You can use Shopify to market your business in the following ways:
- Audio ads
- Video ads
- Display ads
- Sponsored playlists
- Brand podcasts
- Organic playlists
The benefits of Spotify as an advertising platform include:
- The ability to deep dive into audience insight data
- Spotify’s streaming intelligence allows for personalisation—meaning you’ll get the right message to the right audience, at the right time.
- Research tells us that about 60% of podcast listeners research a product after hearing an ad
- Audio streaming is not yet a saturated market, meaning there’s greater advertising potential for early adopters
Shopping centre ads
Purchasing shopping centre advertising sounds complicated, but it’s actually much simpler than you’d think. Today, shopping centre ads can be purchased programmatically through an app known as a DSP. A DSP or Demand Side Platform is a software system that allows brands and agencies to purchase and manage multiple advertising inventories through a single unified interface. Essentially, you can bid on ads through real-time auctions based around criteria that you dictate.
YouTube and Catch-up TV
With YouTube receiving over 30 million visitors per day, there is no question it’s a powerful tool for branding and marketing. However, unlike Facebook and other forms of advertising, you only pay for a view if the user passes the 30-second mark or watches the entire video. There are a few ways you can advertise through YouTube:
- Non-skippable ads
- YouTube display ads
- YouTube overlay ads
- YouTube mid-roll ads
- YouTube sponsored cards
If you’re ready to start building a brand through YouTube or Catch-up TV (CTV) there are certain considerations you need to take into account:
- You’ll need to test different ad formats to find the most effective for your brand
- Always transcribe your ads to upload with your video. This helps Google rank your content for the right topics
- You’ll need to find creative ways to include subscribe buttons and CTAs
- Like Facebook, YouTube has a tool for advertisers to find and target a highly relevant audience
The biggest consideration for YouTube and CTV advertising is that in general, people don’t like it when something interrupts their viewing experience. This means that more so than any other form of advertising, you need to make sure your ad provides value to your audience. This can be difficult to pull off if you don’t have a lot of experience. But content like short instructional videos, highly polished production or humour can all help to engage an audience rather than turning them off your brand.

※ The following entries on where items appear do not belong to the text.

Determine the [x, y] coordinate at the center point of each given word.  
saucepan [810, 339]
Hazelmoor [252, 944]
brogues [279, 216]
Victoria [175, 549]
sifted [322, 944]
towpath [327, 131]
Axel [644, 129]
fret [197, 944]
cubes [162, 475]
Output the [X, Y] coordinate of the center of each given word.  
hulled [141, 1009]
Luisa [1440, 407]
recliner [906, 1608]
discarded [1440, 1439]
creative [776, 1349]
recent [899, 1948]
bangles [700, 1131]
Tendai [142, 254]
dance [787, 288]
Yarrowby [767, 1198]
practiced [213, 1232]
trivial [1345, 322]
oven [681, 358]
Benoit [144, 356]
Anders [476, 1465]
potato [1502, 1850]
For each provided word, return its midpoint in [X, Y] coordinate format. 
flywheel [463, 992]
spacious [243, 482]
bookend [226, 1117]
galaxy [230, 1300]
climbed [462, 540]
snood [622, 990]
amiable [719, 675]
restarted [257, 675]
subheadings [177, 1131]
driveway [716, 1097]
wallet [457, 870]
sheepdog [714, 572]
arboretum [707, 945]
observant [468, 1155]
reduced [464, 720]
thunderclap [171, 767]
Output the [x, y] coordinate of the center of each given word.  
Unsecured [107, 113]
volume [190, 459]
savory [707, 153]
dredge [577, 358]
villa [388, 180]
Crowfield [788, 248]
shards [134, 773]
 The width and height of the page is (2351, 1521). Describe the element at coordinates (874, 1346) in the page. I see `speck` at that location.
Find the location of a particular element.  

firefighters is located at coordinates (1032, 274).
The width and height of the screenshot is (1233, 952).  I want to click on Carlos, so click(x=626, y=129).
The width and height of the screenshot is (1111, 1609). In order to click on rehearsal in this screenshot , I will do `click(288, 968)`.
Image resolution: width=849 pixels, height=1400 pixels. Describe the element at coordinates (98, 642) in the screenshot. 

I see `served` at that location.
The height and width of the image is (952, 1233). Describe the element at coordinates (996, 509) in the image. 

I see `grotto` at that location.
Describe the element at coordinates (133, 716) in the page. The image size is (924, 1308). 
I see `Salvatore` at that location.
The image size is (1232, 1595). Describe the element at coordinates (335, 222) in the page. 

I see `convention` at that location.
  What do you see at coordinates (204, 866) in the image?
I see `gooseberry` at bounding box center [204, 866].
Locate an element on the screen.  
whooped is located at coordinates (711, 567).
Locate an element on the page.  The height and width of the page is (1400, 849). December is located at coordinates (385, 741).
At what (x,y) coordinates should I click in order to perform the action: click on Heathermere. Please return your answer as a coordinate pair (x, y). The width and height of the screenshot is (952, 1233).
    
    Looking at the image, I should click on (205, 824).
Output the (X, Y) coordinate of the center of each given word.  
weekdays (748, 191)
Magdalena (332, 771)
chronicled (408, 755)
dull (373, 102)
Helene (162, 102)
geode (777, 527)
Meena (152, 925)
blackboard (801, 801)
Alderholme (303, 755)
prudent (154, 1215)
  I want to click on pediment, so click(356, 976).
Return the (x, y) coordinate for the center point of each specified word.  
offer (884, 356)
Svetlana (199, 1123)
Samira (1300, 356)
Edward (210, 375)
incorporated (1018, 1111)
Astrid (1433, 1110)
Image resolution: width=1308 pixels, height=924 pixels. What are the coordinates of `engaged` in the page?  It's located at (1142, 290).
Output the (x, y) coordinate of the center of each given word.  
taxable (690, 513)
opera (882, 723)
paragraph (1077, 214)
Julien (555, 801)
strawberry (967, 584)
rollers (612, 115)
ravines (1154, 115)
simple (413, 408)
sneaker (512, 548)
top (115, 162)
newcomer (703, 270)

If you can get YouTube or CTV advertising right, the payoff can be worth your effort. YouTube is the world’s second largest search engine with over 1 billion hours of YouTube video content consumed each day. In the third quarter of 2020 alone, YouTube generated over $5 billion in revenue for its advertisers.
Building a profitable Shopify store isn’t as simple as choosing some great products and hoping they’ll sell. But with the right strategy, a strong brand and a proactive approach to promotions, you too can find success in a global ecommerce industry that’s set to hit a staggering $4.97 trillion by the end of 2021.